WHAT THE TASK REQUIRES: Copy the material again, starting at the line that has "This screenshot has height=755, width=1498." and stopping after the line that has "Expand the caret". Swap "microphone" for "mic" and keep everything else the same.

DATA ENTRIES:
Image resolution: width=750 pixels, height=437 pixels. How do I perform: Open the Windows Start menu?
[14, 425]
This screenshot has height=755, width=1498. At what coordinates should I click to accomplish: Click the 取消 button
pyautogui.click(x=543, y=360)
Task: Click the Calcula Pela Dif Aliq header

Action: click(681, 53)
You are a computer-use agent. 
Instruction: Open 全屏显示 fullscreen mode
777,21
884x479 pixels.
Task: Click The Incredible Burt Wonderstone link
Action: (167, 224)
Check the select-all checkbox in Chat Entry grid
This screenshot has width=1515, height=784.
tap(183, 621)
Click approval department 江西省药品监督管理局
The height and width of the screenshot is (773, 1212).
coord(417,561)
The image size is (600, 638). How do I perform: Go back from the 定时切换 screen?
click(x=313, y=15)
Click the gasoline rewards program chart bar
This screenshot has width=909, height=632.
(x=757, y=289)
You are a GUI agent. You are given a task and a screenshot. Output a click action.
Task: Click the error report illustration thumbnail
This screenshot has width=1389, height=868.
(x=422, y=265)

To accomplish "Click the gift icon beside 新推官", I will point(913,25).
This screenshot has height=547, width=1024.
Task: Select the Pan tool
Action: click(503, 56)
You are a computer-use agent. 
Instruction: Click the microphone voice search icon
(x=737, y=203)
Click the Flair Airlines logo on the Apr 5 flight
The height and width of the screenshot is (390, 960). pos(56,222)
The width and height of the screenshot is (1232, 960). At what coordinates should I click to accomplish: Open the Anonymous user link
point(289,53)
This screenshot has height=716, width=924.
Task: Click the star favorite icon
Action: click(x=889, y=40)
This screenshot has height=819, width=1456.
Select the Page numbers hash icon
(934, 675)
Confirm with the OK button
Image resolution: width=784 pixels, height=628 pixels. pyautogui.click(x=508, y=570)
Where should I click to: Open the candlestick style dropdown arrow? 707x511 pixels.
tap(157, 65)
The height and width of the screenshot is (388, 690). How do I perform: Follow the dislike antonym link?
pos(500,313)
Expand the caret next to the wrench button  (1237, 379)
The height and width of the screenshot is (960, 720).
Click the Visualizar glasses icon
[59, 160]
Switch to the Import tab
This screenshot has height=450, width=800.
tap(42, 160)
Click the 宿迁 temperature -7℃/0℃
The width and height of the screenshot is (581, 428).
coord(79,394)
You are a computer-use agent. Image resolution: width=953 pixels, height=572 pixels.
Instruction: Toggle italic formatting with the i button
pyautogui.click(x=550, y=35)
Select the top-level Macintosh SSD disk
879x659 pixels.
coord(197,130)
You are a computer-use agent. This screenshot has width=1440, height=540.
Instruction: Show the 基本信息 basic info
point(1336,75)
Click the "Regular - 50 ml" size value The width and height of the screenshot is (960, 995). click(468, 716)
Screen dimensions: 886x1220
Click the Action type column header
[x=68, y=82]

FINAL ANSWER:
This screenshot has height=755, width=1498. At what coordinates should I click to accomplish: Click the 取消 button
pyautogui.click(x=543, y=360)
Task: Click the Calcula Pela Dif Aliq header

Action: click(681, 53)
You are a computer-use agent. 
Instruction: Open 全屏显示 fullscreen mode
777,21
884x479 pixels.
Task: Click The Incredible Burt Wonderstone link
Action: (167, 224)
Check the select-all checkbox in Chat Entry grid
This screenshot has width=1515, height=784.
tap(183, 621)
Click approval department 江西省药品监督管理局
The height and width of the screenshot is (773, 1212).
coord(417,561)
The image size is (600, 638). How do I perform: Go back from the 定时切换 screen?
click(x=313, y=15)
Click the gasoline rewards program chart bar
This screenshot has width=909, height=632.
(x=757, y=289)
You are a GUI agent. You are given a task and a screenshot. Output a click action.
Task: Click the error report illustration thumbnail
This screenshot has width=1389, height=868.
(x=422, y=265)

To accomplish "Click the gift icon beside 新推官", I will point(913,25).
This screenshot has height=547, width=1024.
Task: Select the Pan tool
Action: click(503, 56)
You are a computer-use agent. 
Instruction: Click the mic voice search icon
(x=737, y=203)
Click the Flair Airlines logo on the Apr 5 flight
The height and width of the screenshot is (390, 960). pos(56,222)
The width and height of the screenshot is (1232, 960). At what coordinates should I click to accomplish: Open the Anonymous user link
point(289,53)
This screenshot has height=716, width=924.
Task: Click the star favorite icon
Action: click(x=889, y=40)
This screenshot has height=819, width=1456.
Select the Page numbers hash icon
(934, 675)
Confirm with the OK button
Image resolution: width=784 pixels, height=628 pixels. pyautogui.click(x=508, y=570)
Where should I click to: Open the candlestick style dropdown arrow? 707x511 pixels.
tap(157, 65)
The height and width of the screenshot is (388, 690). How do I perform: Follow the dislike antonym link?
pos(500,313)
Expand the caret next to the wrench button  (1237, 379)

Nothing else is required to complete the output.